## What the task asks
Among the entries below, one line contains "Decrease number of" and another contains "This screenshot has width=1024, height=768.". Transcribe those two lines and every line between them, exactly.

[Collected data entries]
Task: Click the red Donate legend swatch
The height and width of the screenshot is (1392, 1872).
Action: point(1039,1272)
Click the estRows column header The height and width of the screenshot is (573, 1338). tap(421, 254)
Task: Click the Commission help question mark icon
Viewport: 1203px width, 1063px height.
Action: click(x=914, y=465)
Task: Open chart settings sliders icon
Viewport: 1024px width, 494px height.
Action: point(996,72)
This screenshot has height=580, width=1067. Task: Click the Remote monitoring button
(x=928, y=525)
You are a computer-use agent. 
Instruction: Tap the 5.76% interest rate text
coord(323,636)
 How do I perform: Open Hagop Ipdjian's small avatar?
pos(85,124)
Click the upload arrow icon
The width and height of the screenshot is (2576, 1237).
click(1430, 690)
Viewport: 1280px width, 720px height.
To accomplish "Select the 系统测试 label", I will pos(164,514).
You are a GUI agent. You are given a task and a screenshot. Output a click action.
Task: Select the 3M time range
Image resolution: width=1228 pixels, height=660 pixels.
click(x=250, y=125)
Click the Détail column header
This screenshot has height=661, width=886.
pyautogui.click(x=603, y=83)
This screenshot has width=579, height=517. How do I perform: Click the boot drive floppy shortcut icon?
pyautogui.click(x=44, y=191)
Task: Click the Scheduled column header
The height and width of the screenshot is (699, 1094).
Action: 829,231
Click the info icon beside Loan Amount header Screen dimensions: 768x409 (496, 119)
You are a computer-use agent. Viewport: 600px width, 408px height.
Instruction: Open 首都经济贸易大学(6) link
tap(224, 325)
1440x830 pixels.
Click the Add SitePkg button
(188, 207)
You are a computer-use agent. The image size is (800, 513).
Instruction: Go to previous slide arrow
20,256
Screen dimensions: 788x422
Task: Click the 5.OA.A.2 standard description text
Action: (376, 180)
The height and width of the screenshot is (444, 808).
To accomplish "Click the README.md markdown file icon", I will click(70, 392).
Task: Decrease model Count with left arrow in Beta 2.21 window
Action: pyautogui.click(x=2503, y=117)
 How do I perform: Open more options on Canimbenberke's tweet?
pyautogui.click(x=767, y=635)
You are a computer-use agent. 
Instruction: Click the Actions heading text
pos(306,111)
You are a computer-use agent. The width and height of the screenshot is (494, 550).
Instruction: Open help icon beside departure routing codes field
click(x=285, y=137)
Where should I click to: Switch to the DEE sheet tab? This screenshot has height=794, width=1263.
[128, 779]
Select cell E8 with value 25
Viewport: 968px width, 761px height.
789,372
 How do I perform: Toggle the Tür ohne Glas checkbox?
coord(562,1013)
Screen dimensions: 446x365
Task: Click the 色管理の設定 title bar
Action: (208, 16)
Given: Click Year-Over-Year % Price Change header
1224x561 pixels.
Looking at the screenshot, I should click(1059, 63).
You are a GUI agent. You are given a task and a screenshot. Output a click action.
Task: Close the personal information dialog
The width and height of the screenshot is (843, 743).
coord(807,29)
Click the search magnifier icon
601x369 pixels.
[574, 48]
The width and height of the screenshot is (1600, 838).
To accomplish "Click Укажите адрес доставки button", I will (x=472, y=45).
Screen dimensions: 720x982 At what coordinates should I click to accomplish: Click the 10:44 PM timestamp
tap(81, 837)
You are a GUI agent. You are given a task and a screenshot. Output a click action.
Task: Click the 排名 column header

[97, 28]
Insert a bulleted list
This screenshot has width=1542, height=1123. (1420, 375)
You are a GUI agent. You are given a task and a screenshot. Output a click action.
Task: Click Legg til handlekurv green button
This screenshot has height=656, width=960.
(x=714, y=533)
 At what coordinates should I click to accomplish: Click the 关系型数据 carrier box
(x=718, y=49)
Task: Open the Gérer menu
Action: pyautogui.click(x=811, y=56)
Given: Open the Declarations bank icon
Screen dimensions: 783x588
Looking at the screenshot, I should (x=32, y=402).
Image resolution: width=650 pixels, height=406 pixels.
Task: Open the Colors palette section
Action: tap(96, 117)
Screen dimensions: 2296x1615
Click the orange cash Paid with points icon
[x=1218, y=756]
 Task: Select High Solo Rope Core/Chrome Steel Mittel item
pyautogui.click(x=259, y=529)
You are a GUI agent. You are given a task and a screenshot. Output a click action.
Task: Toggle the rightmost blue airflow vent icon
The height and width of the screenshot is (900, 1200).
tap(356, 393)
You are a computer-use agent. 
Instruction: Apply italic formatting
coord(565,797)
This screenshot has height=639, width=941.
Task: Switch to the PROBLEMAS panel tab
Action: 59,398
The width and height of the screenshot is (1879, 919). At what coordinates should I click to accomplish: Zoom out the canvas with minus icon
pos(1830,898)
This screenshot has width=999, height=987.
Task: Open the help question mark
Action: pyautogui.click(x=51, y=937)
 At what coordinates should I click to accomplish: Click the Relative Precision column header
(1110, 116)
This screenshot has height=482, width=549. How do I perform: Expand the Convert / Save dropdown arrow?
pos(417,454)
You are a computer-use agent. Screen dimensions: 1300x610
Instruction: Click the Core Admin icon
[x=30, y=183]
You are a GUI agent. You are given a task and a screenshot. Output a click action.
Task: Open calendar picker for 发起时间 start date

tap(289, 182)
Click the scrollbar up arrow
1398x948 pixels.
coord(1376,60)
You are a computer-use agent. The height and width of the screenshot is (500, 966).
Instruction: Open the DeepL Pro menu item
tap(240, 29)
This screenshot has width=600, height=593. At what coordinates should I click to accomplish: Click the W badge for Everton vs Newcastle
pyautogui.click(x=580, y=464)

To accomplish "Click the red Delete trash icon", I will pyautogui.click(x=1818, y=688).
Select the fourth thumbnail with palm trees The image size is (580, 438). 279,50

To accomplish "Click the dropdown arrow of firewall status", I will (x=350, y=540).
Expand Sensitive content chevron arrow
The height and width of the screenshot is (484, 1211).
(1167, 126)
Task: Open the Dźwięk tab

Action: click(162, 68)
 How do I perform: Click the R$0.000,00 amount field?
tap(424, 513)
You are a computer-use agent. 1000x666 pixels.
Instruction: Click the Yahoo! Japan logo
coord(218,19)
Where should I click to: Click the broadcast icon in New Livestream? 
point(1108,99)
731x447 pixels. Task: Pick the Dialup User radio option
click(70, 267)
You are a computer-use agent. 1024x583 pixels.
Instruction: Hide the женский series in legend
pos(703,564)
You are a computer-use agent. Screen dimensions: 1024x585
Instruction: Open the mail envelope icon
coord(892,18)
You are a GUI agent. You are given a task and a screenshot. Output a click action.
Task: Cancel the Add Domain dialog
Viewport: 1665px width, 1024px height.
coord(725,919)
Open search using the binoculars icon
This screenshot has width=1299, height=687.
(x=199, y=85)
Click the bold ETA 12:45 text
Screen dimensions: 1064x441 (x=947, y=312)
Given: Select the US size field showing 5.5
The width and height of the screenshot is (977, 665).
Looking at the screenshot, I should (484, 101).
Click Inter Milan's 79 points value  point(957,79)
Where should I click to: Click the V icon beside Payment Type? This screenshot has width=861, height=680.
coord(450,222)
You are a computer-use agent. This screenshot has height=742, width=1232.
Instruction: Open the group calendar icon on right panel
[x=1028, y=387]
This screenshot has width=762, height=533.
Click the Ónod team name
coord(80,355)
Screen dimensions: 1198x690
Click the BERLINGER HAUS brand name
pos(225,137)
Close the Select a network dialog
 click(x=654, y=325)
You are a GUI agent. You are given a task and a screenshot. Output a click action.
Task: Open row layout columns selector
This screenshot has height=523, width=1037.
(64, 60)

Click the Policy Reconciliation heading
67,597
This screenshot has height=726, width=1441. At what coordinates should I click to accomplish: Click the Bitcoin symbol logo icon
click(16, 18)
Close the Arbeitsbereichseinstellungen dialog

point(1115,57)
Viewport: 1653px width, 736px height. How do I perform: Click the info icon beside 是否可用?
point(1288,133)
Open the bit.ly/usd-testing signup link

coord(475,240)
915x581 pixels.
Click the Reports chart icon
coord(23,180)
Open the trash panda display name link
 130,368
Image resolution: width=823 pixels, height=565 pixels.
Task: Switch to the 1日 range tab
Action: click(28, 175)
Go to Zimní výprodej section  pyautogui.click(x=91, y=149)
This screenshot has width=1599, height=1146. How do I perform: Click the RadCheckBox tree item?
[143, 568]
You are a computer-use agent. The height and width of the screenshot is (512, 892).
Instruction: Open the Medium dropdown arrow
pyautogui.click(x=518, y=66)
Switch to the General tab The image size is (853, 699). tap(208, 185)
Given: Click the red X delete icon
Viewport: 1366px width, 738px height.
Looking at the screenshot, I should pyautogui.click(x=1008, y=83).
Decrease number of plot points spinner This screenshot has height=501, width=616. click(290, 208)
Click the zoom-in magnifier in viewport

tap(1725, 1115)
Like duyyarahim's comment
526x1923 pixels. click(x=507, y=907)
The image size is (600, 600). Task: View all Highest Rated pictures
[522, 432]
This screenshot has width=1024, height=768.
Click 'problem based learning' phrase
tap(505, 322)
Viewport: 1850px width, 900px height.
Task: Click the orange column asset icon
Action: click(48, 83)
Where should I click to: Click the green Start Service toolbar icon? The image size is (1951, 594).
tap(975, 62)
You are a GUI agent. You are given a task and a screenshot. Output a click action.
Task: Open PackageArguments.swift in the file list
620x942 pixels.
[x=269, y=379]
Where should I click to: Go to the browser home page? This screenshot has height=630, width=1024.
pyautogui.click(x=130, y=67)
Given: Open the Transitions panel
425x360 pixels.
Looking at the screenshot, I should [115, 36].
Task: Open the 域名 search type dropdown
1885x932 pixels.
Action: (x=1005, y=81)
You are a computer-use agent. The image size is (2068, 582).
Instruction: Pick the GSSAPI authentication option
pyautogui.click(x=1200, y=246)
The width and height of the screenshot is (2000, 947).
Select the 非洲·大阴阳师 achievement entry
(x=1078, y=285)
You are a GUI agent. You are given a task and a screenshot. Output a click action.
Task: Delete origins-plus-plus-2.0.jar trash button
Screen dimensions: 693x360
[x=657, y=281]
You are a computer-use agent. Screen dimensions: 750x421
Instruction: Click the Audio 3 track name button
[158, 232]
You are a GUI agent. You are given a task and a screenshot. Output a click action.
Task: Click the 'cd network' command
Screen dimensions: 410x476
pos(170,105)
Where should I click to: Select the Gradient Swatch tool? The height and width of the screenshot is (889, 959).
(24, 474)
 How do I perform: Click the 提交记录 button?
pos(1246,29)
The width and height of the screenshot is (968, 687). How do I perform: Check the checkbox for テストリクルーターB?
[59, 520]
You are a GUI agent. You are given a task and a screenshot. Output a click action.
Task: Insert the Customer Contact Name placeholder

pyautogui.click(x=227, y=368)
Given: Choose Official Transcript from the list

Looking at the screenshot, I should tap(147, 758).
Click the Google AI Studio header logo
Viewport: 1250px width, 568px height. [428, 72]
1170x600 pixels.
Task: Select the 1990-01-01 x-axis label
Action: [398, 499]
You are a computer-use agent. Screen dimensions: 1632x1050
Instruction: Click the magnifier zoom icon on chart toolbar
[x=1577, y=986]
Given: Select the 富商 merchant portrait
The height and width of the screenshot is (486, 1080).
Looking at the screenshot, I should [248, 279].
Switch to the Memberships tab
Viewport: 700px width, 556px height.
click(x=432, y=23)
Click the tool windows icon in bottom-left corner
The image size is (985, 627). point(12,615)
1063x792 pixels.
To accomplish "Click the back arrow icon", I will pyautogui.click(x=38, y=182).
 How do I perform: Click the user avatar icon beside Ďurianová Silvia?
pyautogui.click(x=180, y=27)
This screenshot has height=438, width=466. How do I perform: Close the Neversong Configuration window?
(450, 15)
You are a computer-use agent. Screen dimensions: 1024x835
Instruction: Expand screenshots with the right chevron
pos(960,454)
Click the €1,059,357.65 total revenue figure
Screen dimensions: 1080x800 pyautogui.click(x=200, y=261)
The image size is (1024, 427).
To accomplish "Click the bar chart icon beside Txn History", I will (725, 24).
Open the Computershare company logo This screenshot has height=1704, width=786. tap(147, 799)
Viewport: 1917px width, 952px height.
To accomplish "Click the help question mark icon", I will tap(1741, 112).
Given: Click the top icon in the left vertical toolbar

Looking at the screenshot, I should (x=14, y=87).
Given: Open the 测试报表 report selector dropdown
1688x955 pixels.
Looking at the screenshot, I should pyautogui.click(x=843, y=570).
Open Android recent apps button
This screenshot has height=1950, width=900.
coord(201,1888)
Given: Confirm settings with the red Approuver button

## Solution
Decrease number of plot points spinner This screenshot has height=501, width=616. click(290, 208)
Click the zoom-in magnifier in viewport

tap(1725, 1115)
Like duyyarahim's comment
526x1923 pixels. click(x=507, y=907)
The image size is (600, 600). Task: View all Highest Rated pictures
[522, 432]
This screenshot has width=1024, height=768.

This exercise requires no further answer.